Arthur Koestler Fans Should Brace Themselves For a New ‘Darkness at Noon’
Fans of Arthur Koestler’s 1940 novel “Darkness at Noon,” the formerly communist author’s allegorical take on Stalin’s increasingly totalitarian grip on the USSR, are in for a shock. According to the New York Review of Books, a German doctoral student named Matthias Weßel has discovered one of the novel’s original German drafts.
“Darkness at Noon,” considered one of the great novels of the twentieth century – even, in a choice now perhaps questionable, ranking 8th on Modern Library’s list of the 100 greatest English-language novels of the period – has a famously labyrinthine publication history. The Hungarian-born Koestler originally wrote it in German, one of his first languages, then had it hastily translated into English as the increasing Nazi threat to France, where he was living, made it necessary for him to flee. (Koestler was of Jewish descent and had been a registered member of the Communist Party of Germany, making him doubly a target for the Nazis.) He left two German drafts of the novel in France – one in his Paris apartment, and one with a friend in Limoges – but neither survived the war intact. Although Koestler later translated the novel back into German, its English iteration has been historically been treated as its original text.

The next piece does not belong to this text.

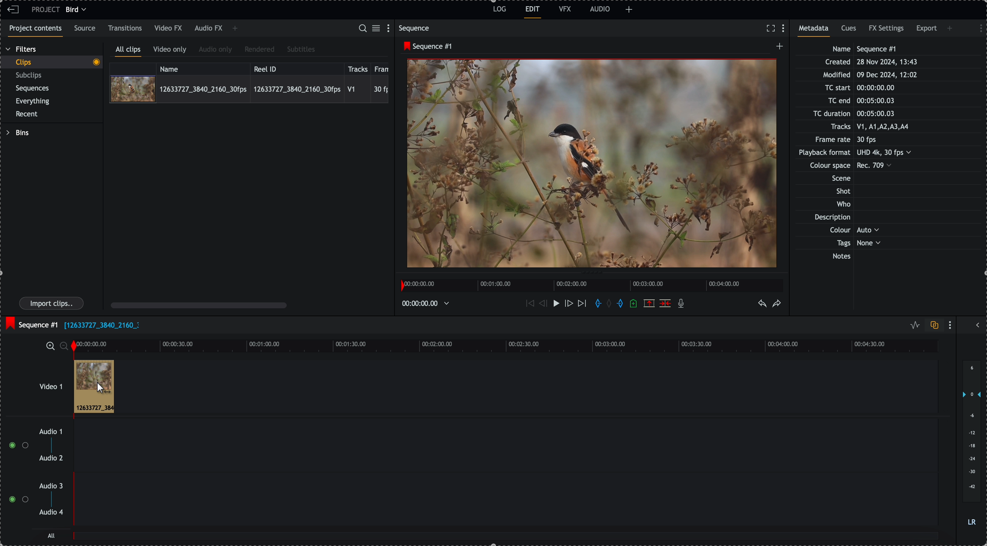 Image resolution: width=987 pixels, height=546 pixels. What do you see at coordinates (952, 324) in the screenshot?
I see `show settings menu` at bounding box center [952, 324].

That may not be true for long. Since discovering the manuscript while conducting research at Zurich’s Central Library, Weßel has been comparing it with Koestler’s later German translation of the novel. He’s noticed significant syntactic differences between the versions, which he largely attributes to the impact on Koestler’s German of his transition into using English as his primary language. (It is also unclear whether the newly discovered manuscript was a final or intermediary draft; if not final, some of the differences might stem from edits Koestler made in subsequent drafts.)
Michael Scammell, the author of the New York Review of Books’ essay on Weßel’s discovery – as well as Koestler’s authorized biography – has read the newly discovered manuscript. Speaking over the phone with the Forward, he said he believes it could have a profound impact on Koestler’s legacy.
“It was most of all a greater appreciation of Koestler’s skill as a writer of fiction,” he said of his response to the manuscript. “He was a wonderful essayist and a very good reporter. Most of his fiction, and he himself admitted it, was not up to the standard of the nonfiction. But “Darkness at Noon,” which was written in a very short space of time and under extremely difficult circumstances, the story is very colorful. He wrote it at white heat.”
Weßel also believes the differences between versions demand a reissue of the novel.
“The deviations vary widely in quality and quantity,” he said, quoted by Scammell in the New York Review of Books’ article, “but taken together the versions are so different in content and style that there can be no doubt that a new German edition…is not only justified but rather absolutely necessary.”
Scammell, ultimately, thinks pivoting to consider the newly discovered German text the original, and issuing retranslations based on it, are a matter of fairness to readers.
“We’ve only known it in a hastily made translation into English, and a very poor one in many ways,” he told the Forward over the phone. “I think that people, when it’s retranslated, they will see something that’s much richer in its texture and in its content and that’s more faithful to the Soviet reality that Koestler was describing.”